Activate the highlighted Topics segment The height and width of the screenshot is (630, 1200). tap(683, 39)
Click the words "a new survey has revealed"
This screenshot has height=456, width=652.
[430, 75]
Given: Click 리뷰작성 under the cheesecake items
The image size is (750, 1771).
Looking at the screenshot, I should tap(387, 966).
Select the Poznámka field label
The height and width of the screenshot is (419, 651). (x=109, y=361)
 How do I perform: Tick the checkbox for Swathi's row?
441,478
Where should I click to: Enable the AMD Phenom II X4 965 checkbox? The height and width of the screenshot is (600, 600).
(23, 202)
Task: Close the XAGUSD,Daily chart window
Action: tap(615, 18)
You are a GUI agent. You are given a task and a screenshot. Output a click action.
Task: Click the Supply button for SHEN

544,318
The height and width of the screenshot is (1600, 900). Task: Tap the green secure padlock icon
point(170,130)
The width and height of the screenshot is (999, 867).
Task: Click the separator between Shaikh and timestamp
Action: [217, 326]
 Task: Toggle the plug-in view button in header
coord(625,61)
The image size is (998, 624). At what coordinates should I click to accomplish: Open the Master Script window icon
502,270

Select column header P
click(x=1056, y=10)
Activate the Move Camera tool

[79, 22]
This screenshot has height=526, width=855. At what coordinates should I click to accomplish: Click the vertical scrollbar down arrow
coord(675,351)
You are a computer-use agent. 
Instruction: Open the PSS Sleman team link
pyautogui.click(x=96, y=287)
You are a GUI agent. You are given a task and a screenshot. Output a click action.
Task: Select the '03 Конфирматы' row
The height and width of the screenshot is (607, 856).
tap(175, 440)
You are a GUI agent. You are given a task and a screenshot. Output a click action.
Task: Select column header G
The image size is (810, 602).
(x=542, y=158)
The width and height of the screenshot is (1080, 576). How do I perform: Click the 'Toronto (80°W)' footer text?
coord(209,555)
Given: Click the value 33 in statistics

········

WORK INSTRUCTION. What's wanted is a faithful copy of each entry above.

FINAL ANSWER.
Activate the highlighted Topics segment The height and width of the screenshot is (630, 1200). tap(683, 39)
Click the words "a new survey has revealed"
This screenshot has height=456, width=652.
[430, 75]
Given: Click 리뷰작성 under the cheesecake items
The image size is (750, 1771).
Looking at the screenshot, I should tap(387, 966).
Select the Poznámka field label
The height and width of the screenshot is (419, 651). (x=109, y=361)
 How do I perform: Tick the checkbox for Swathi's row?
441,478
Where should I click to: Enable the AMD Phenom II X4 965 checkbox? The height and width of the screenshot is (600, 600).
(23, 202)
Task: Close the XAGUSD,Daily chart window
Action: tap(615, 18)
You are a GUI agent. You are given a task and a screenshot. Output a click action.
Task: Click the Supply button for SHEN

544,318
The height and width of the screenshot is (1600, 900). Task: Tap the green secure padlock icon
point(170,130)
The width and height of the screenshot is (999, 867).
Task: Click the separator between Shaikh and timestamp
Action: [217, 326]
 Task: Toggle the plug-in view button in header
coord(625,61)
The image size is (998, 624). At what coordinates should I click to accomplish: Open the Master Script window icon
502,270

Select column header P
click(x=1056, y=10)
Activate the Move Camera tool

[79, 22]
This screenshot has height=526, width=855. At what coordinates should I click to accomplish: Click the vertical scrollbar down arrow
coord(675,351)
You are a computer-use agent. 
Instruction: Open the PSS Sleman team link
pyautogui.click(x=96, y=287)
You are a GUI agent. You are given a task and a screenshot. Output a click action.
Task: Select the '03 Конфирматы' row
The height and width of the screenshot is (607, 856).
tap(175, 440)
You are a GUI agent. You are given a task and a screenshot. Output a click action.
Task: Select column header G
The image size is (810, 602).
(x=542, y=158)
The width and height of the screenshot is (1080, 576). How do I perform: Click the 'Toronto (80°W)' footer text?
coord(209,555)
Given: Click the value 33 in statistics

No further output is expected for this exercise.